Step 1: Project initialization
Create a new project with NPM.
npm init -y
Update your package.json
to use the javascript module system. Add this to the code block.
"type": "module"
Install the OpenAI and Zod packages. OpenAI uses Zod to help us with the type declaration.
npm i openai zod --save
Step 2: Prepare the packages
Create a new index.js
file to write our code.
import OpenAI from 'openai';
import { zodResponseFormat } from 'openai/helpers/zod';
import { z } from 'zod';
const { OPENAI_API_KEY } = process.env;
// Set up OpenAI Client
const openai = new OpenAI({
apiKey: OPENAI_API_KEY,
});
Don't forget to export your API Key using that key name.
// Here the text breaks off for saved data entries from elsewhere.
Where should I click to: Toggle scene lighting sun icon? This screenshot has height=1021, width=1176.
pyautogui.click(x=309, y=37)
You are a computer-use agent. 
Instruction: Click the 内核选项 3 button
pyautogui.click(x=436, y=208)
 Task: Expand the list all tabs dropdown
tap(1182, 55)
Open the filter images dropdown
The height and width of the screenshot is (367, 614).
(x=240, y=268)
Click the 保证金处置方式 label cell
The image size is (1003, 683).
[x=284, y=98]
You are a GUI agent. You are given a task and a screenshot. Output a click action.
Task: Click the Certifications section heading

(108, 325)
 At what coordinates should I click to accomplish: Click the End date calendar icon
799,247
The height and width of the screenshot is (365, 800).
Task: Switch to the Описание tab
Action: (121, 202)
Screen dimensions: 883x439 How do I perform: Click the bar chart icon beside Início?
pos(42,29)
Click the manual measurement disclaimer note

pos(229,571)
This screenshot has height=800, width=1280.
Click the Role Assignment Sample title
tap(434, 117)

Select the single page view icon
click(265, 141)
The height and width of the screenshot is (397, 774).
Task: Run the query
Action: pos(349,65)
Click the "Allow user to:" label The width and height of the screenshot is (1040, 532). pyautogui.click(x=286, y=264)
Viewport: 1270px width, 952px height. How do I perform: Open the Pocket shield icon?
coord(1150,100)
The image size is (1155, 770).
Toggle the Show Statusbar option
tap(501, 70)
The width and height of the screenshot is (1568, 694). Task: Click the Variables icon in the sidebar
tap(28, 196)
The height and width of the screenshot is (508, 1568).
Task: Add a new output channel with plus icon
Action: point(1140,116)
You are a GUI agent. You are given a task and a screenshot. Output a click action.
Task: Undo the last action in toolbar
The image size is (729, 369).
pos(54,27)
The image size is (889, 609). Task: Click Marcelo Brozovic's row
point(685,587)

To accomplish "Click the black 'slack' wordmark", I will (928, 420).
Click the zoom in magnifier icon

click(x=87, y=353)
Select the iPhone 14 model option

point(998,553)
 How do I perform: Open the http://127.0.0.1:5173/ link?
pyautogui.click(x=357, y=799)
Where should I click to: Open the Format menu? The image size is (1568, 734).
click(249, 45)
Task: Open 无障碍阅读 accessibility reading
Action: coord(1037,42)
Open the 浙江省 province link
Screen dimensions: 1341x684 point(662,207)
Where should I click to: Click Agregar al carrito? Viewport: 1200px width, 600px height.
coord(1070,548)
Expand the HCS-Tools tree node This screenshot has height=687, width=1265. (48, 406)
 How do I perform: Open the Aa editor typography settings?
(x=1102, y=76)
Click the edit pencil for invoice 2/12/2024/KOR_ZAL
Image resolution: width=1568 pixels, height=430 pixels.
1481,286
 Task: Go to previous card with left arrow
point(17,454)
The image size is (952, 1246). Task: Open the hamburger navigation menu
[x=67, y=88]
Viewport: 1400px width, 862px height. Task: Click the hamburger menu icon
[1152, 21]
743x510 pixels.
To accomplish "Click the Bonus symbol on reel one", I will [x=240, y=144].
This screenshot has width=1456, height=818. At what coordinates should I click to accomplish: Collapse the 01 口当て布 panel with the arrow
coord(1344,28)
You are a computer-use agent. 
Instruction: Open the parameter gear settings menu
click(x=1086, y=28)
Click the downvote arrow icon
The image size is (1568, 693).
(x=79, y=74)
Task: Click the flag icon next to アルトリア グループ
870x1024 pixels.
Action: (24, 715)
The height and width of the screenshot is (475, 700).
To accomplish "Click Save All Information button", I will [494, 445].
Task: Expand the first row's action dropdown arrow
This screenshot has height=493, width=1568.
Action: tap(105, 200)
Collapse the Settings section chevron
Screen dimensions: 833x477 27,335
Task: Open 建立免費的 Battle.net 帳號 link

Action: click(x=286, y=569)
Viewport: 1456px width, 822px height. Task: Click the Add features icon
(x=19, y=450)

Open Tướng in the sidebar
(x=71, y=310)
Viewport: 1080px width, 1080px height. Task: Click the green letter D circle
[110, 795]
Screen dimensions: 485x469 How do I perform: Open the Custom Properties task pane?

Go to your terminal and cd into your directory.
export OPENAI_API_KEY=YOUR_ACTUAL_API_KEY
Step 3: Basic sample
Let's try this new feature! First, we need to create the final format of the JSON that we need. We'll create this format using Zod. In this sample, I'm going to create a reminder app that can take a prompt and separate the data between the assignee, task, and time.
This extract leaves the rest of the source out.